Aunque reconoce que la competencia es parte del mundo del ballet y que las audiciones son siempre tensas, para ella hubo algo más. Cuestiona un modelo donde se privilegia el cuerpo sobre la expresión artística: “Se generó un ambiente competitivo como en toda audición, sí, pero también sentí actitudes despectivas. No sé si puedo decir que hubo maltrato explícito, pero sí una frialdad, una falta de empatía que hace que todo se vuelva más difícil”. 

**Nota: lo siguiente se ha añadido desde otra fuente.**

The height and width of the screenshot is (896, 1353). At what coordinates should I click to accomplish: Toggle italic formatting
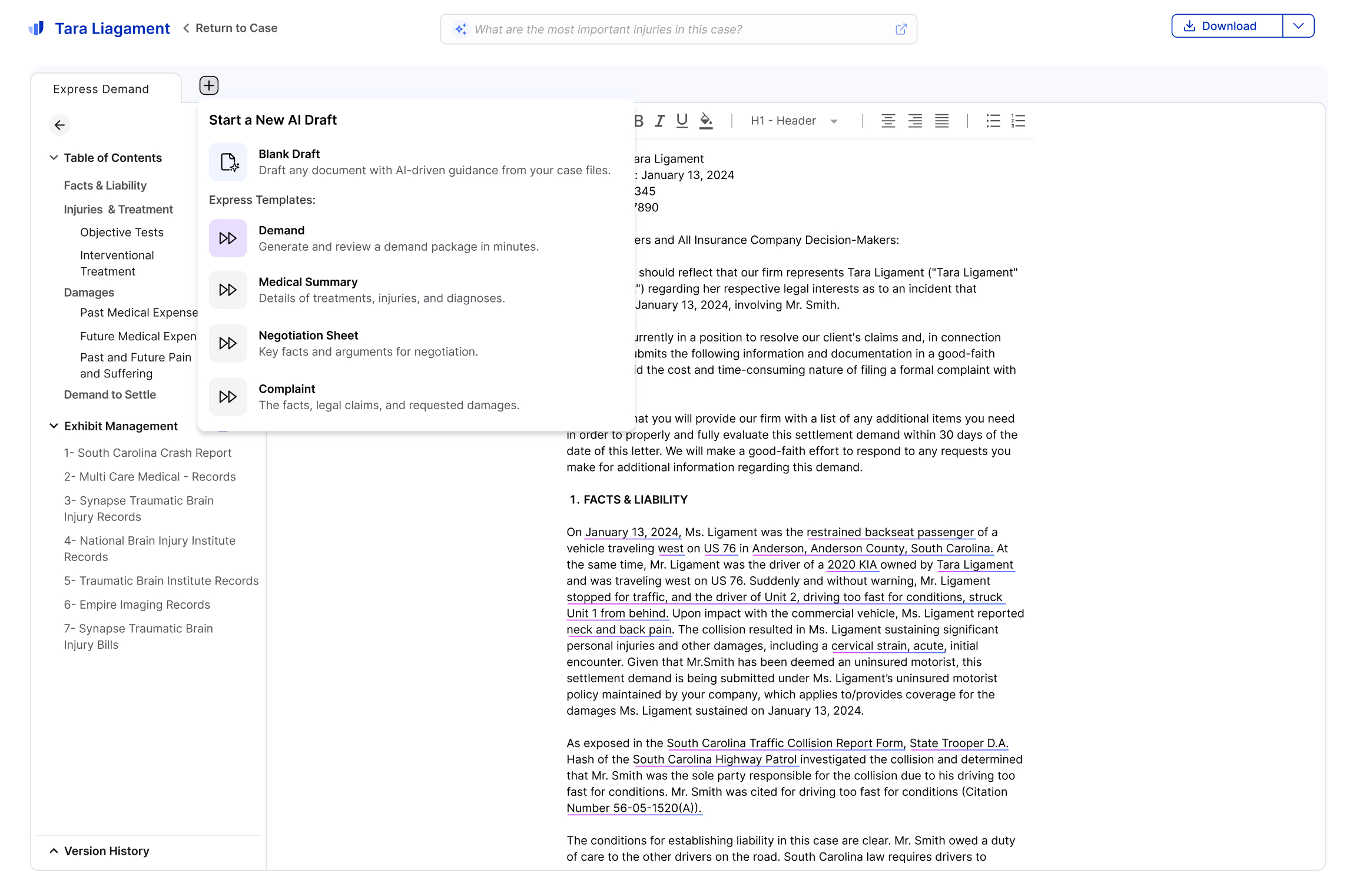pos(659,121)
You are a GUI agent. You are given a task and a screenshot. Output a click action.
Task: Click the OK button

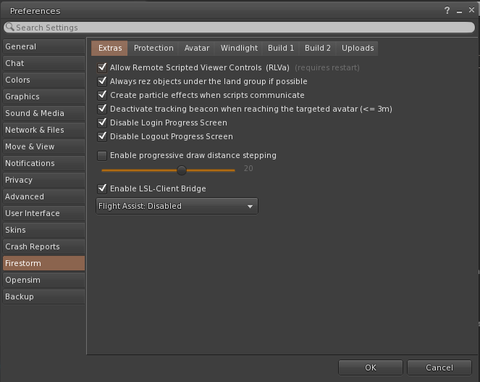[370, 368]
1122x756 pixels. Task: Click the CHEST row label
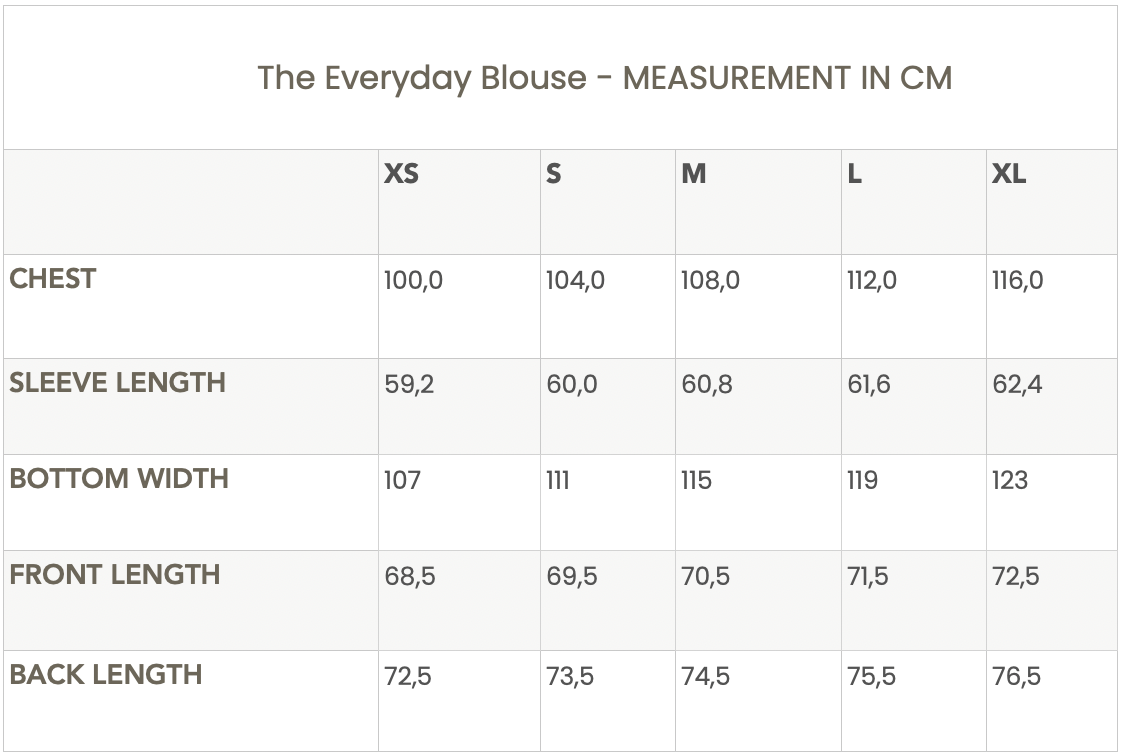53,279
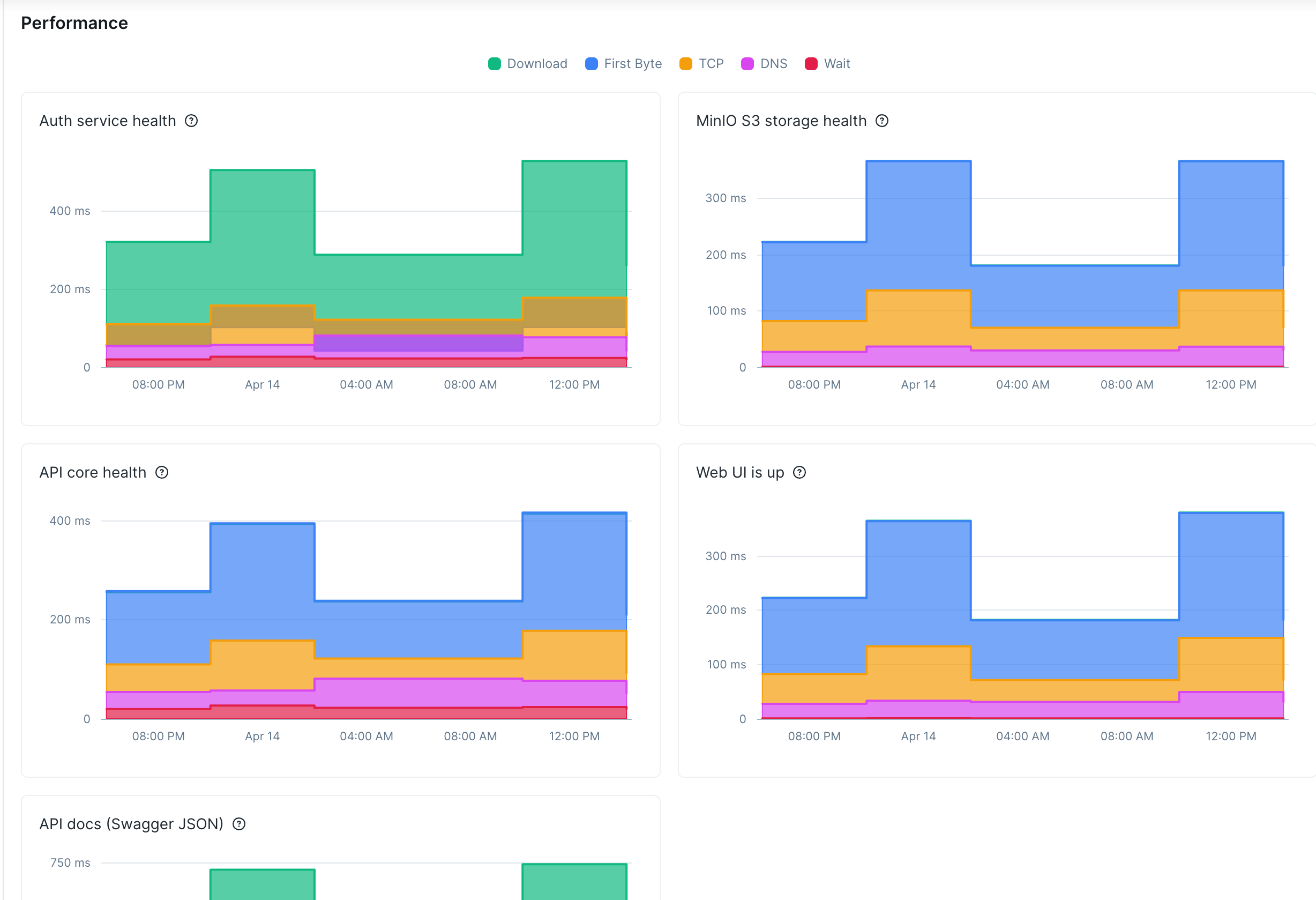This screenshot has height=900, width=1316.
Task: Toggle DNS series in the legend
Action: (x=773, y=64)
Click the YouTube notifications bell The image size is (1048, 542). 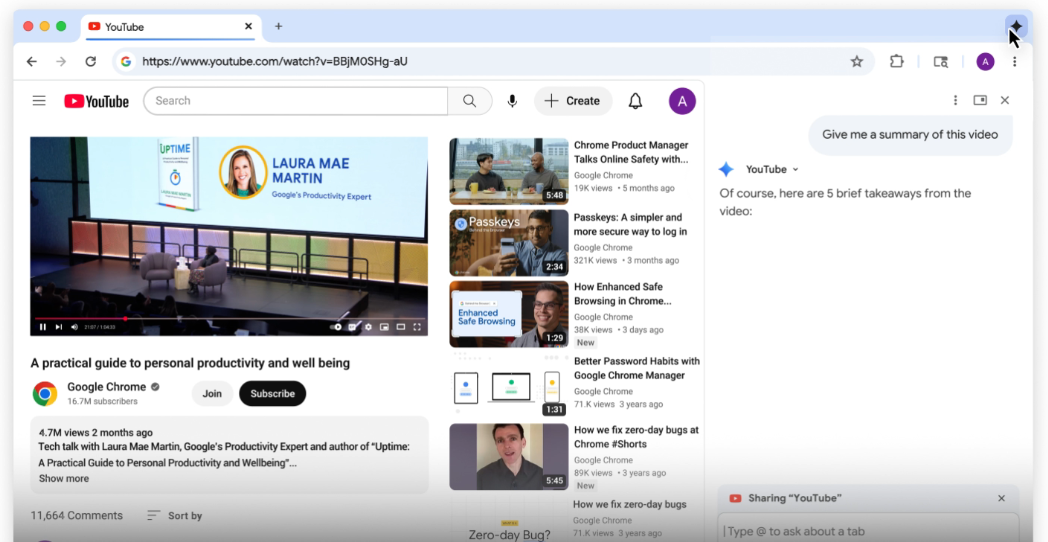click(635, 101)
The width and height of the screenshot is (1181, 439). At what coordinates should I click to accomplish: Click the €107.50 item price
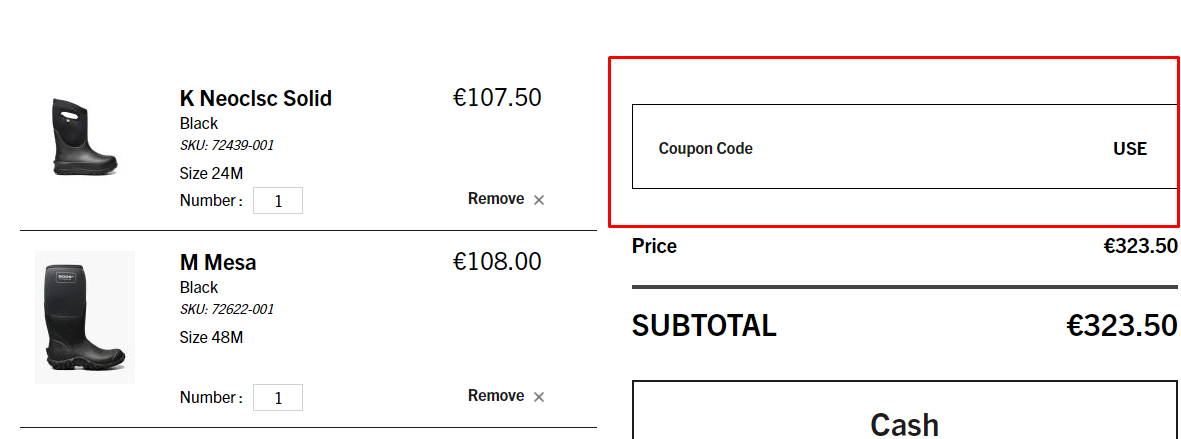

Hoy Paz baila en el Ballet de Catalunya. Y aunque reconoce que es una compañía más pequeña y con menor prestigio que el Colón, valora el ambiente. “En el mundo del ballet se busca la perfección, sea en el lugar que sea. Pero una cosa es la exigencia, y otra el maltrato. No deberían ir de la mano. En ambientes tóxicos no se trabaja mejor. Yo me abro más a la exigencia cuando viene desde un buen trato. Y creo que puedo hablar por muchos.”

¿Es posible otro ballet?

A pesar de todo, las entrevistadas no reniegan del ballet. Por el contrario, buscan transformarlo. La bailarina del cuerpo estable apuesta a “trabajar desde el amor, no desde el miedo” y a que los cambios generacionales, aunque lentos, sigan empujando nuevas formas. Aldana, desde la Psicología, intenta resignificar su historia para que otras no pasen por lo mismo. En su mirada, comprender el daño que provocan ciertas prácticas no significa destruir lo aprendido, sino construir nuevas formas de enseñanza más humanas, más conscientes del cuerpo y de sus límites.

Las voces de Stutz, Vaulet y Lodolo coinciden en un punto: el amor por la danza persiste, pero el modo de enseñar y trabajar necesita transformarse. El desafío es revisar las prácticas que la sostienen. Cambiar la cultura del silencio por una de acompañamiento y escucha puede ser un primer paso para que las futuras generaciones vivan la danza como una experiencia plena y no como una carrera de resistencia.

“La danza no debería implicar dolor y sacrificio como moneda corriente. Debería ser un espacio de bienestar, de disfrute, de desarrollo”, afirma Aldana. Su investigación no busca cancelar una disciplina milenaria, sino incomodar lo suficiente como para abrir un diálogo postergado. La pregunta ya no es si el ballet puede cambiar, sino cómo hacerlo sin perder su esencia artística.